Abstract

Older adults' health trajectory is often pictured as loss and decline. Recent literature has questioned this assumption. Conceptualizing health as a multidimensional construct, encompassing physical disabilities, functional limitations, chronic diseases, depressive symptoms, memory problems, and self-rated health, we investigated patterns of health trajectories among middle-aged and older adults in the United States. Moreover, we investigated the relationship between self-perceptions of aging (SPAs) and health trajectory patterns. We used latent class growth modeling to examine health trajectory patterns, based on longitudinal data with 4 measurement points over a 7-year period from a national sample of 10,212 middle-aged and older adults (aged 51 and older).
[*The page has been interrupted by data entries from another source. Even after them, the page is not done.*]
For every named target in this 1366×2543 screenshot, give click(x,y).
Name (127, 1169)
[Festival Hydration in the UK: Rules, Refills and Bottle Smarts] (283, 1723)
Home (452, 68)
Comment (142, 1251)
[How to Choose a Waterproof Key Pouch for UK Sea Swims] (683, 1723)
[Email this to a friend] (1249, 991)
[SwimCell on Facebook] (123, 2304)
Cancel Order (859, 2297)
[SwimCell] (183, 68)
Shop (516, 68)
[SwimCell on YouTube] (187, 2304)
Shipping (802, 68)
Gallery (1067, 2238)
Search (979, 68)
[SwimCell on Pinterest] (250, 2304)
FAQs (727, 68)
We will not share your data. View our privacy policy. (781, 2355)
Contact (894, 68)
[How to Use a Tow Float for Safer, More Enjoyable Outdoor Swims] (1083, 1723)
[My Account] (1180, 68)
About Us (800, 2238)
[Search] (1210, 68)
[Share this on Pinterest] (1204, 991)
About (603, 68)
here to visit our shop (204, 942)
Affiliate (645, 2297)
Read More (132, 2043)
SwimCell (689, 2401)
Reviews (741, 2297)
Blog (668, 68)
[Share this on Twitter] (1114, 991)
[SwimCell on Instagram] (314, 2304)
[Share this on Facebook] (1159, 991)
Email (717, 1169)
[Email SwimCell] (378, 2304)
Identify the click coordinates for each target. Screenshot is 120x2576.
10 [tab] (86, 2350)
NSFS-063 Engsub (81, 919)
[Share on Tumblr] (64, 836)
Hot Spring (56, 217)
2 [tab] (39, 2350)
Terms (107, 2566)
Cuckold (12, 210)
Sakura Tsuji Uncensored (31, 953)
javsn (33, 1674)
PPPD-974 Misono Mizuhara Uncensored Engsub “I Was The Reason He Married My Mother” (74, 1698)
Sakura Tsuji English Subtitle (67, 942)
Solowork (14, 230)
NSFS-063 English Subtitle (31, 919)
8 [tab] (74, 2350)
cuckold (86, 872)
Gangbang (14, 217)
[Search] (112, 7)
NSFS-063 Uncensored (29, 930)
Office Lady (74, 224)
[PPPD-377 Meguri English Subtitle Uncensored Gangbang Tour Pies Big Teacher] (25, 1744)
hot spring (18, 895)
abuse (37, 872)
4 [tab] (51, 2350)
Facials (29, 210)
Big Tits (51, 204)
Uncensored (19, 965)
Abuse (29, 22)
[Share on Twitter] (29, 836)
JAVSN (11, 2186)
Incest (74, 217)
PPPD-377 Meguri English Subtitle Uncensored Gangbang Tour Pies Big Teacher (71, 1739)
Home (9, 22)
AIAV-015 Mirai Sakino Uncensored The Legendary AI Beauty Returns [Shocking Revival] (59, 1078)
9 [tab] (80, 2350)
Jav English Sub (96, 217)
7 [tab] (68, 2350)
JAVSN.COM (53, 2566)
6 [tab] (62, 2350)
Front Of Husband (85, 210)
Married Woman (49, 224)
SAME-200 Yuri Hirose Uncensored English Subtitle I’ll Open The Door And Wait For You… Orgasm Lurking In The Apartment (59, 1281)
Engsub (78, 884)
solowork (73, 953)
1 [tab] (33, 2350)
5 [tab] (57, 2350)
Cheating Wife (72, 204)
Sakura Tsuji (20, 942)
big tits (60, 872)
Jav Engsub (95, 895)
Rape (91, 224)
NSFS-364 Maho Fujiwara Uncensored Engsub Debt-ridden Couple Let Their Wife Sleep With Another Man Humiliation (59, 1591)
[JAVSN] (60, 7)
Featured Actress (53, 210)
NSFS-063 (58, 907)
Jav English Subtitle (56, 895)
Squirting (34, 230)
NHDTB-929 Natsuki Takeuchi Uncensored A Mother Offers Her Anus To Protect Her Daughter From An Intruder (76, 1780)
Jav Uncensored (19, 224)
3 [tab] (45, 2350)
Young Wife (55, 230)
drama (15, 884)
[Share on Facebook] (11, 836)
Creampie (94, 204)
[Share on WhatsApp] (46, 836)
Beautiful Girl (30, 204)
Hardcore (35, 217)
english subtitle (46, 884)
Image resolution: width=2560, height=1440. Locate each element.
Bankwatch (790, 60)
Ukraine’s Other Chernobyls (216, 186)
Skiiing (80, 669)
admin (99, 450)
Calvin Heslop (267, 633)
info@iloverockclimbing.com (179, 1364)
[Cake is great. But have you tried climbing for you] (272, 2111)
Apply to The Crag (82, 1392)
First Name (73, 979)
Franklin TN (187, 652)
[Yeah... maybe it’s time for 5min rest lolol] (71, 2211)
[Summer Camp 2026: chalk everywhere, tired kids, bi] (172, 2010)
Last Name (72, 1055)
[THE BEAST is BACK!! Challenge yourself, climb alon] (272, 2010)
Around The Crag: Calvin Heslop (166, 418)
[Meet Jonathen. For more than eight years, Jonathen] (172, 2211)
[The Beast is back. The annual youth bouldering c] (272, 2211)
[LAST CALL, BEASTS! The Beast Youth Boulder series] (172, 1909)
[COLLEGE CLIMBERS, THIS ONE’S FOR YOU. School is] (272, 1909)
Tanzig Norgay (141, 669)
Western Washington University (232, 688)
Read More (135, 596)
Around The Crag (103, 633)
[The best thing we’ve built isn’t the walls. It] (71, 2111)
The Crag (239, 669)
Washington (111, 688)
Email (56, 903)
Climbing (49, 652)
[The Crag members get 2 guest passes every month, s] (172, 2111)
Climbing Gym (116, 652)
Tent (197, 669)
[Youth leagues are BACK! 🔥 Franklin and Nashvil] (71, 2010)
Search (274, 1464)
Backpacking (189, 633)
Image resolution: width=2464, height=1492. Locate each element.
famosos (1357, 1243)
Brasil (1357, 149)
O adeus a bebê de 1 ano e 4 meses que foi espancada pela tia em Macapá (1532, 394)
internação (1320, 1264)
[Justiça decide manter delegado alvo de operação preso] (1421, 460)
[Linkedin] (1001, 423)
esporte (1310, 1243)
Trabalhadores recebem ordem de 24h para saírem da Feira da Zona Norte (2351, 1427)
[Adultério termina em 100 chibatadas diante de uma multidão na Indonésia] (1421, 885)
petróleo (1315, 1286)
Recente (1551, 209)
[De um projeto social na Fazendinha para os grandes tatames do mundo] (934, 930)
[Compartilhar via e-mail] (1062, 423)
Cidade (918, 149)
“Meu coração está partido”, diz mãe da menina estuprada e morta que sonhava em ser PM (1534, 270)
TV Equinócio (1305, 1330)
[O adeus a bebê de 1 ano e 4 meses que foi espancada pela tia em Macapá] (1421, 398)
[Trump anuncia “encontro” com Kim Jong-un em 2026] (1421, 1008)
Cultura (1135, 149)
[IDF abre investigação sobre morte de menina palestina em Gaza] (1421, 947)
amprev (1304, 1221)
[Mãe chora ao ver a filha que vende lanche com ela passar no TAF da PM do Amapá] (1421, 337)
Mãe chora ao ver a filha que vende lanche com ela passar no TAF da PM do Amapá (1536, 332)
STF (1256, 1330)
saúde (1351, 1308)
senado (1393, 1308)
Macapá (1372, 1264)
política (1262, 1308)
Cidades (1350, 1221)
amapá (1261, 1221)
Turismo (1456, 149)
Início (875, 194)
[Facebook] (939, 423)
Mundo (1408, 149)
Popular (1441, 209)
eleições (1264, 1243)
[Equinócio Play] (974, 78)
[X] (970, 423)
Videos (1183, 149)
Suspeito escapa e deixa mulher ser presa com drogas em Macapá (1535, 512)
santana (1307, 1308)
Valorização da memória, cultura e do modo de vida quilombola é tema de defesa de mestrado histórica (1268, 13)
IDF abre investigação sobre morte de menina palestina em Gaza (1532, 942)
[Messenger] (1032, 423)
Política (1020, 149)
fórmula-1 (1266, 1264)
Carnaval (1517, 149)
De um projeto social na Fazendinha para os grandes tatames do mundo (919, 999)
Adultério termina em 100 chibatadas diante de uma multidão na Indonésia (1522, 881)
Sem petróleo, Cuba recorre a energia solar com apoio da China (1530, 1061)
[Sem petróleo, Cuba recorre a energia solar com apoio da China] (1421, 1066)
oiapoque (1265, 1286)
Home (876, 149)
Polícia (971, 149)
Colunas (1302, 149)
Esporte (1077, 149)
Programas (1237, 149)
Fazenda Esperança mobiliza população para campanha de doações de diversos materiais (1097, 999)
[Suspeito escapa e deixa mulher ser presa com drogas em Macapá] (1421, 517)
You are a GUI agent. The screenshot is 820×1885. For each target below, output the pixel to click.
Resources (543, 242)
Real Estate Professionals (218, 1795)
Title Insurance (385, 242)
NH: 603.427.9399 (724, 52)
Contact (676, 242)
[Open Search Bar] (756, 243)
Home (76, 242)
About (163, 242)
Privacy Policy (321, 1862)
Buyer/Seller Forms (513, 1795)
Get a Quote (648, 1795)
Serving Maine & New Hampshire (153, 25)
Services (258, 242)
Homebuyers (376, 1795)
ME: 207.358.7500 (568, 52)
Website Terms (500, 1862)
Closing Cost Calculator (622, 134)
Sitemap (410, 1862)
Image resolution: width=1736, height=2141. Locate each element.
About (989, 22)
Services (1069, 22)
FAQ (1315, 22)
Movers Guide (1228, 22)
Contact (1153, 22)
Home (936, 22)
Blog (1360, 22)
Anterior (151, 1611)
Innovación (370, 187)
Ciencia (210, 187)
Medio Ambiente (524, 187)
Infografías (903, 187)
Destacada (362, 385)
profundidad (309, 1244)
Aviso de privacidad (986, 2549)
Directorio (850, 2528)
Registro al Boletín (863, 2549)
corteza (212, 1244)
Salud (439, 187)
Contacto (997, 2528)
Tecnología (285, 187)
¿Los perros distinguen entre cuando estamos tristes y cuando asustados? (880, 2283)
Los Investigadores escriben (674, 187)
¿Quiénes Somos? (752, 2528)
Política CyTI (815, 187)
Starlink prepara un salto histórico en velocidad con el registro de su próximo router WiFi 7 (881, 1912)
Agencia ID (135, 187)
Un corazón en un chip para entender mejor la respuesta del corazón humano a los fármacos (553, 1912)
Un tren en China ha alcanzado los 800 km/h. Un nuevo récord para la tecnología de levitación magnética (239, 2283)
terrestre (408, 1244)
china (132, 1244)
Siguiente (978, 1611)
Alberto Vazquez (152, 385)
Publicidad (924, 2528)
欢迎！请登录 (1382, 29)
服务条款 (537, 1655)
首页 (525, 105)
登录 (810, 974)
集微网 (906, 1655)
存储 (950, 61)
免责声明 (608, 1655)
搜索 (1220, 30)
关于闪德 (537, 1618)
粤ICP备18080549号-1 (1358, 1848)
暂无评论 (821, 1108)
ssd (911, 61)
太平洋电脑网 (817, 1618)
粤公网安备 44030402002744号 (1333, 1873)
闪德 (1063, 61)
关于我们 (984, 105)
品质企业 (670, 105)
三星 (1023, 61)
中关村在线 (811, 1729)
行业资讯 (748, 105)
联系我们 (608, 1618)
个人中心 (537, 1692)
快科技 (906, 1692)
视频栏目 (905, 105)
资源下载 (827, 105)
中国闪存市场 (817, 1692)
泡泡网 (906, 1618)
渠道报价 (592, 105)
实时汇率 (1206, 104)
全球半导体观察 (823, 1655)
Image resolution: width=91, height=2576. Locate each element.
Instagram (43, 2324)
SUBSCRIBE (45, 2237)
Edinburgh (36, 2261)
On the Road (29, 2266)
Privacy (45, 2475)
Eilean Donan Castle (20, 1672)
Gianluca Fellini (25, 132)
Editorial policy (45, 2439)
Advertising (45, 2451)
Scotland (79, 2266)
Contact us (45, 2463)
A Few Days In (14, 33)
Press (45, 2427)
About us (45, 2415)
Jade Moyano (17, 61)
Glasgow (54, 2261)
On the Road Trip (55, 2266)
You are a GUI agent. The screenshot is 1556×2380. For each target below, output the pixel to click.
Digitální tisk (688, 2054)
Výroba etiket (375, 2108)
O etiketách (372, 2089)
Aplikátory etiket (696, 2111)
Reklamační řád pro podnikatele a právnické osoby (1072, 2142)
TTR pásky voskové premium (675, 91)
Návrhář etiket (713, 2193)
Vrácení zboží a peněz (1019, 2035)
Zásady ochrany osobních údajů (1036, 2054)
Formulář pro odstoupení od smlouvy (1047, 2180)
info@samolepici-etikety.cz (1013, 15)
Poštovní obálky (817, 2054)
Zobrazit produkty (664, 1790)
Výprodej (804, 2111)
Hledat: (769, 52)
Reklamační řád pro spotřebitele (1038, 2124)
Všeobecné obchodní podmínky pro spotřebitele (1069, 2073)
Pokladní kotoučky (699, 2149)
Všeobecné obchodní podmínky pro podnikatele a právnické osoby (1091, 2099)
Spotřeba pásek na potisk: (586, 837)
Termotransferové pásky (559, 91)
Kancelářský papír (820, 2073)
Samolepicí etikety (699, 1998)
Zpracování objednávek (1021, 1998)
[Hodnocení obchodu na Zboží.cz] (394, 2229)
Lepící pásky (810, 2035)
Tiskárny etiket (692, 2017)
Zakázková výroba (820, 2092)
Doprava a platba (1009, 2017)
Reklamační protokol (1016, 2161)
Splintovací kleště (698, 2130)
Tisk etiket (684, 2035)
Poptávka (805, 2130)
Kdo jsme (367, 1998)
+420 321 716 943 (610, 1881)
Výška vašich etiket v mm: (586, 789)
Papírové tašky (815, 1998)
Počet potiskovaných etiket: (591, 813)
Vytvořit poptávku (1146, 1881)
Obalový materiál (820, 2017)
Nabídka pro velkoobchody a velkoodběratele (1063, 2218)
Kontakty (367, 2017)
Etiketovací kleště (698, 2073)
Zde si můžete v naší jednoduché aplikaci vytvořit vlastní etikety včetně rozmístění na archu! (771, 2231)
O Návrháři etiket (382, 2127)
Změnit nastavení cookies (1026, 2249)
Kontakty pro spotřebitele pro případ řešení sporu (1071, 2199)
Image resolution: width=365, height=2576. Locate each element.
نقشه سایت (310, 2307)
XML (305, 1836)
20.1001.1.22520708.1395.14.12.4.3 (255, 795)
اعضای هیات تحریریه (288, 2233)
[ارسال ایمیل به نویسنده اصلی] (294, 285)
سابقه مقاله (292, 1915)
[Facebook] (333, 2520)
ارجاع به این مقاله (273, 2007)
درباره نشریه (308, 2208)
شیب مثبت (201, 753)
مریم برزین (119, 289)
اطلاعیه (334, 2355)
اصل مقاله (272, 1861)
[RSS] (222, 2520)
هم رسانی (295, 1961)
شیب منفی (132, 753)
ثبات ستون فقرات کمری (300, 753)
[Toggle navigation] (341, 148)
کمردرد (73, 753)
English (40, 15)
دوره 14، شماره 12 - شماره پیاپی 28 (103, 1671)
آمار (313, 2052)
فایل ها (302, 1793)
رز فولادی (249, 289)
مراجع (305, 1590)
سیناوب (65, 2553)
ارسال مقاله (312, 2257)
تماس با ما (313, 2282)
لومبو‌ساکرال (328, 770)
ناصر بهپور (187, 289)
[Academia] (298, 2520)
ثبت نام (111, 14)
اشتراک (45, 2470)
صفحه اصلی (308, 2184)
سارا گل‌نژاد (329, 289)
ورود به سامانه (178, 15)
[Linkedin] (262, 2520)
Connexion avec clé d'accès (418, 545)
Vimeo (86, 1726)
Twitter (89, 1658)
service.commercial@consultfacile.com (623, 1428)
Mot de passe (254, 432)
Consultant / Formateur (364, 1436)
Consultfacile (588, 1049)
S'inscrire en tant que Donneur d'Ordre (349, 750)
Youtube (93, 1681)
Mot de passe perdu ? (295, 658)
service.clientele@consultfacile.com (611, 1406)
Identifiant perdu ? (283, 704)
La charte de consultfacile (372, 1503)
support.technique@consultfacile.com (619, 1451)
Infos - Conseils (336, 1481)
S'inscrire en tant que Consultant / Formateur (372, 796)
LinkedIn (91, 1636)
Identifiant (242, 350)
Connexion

Multinomial logit models were used to examine how health trajectory patterns were associated with baseline SPA. We identified 4 health trajectory patterns: accelerated aging, usual aging, depressed aging, and healthy aging. The full model shows that with each one-unit increase in negative SPA, the odds of belonging to an accelerated aging group, depressed aging group, and usual aging group (vs healthy aging group) increased by 26%, 17%, and 9%, respectively. The combination of health changes across different domains results in health trajectories that cannot be understood as simply a declining process. SPAs are associated with individuals' trajectories of health.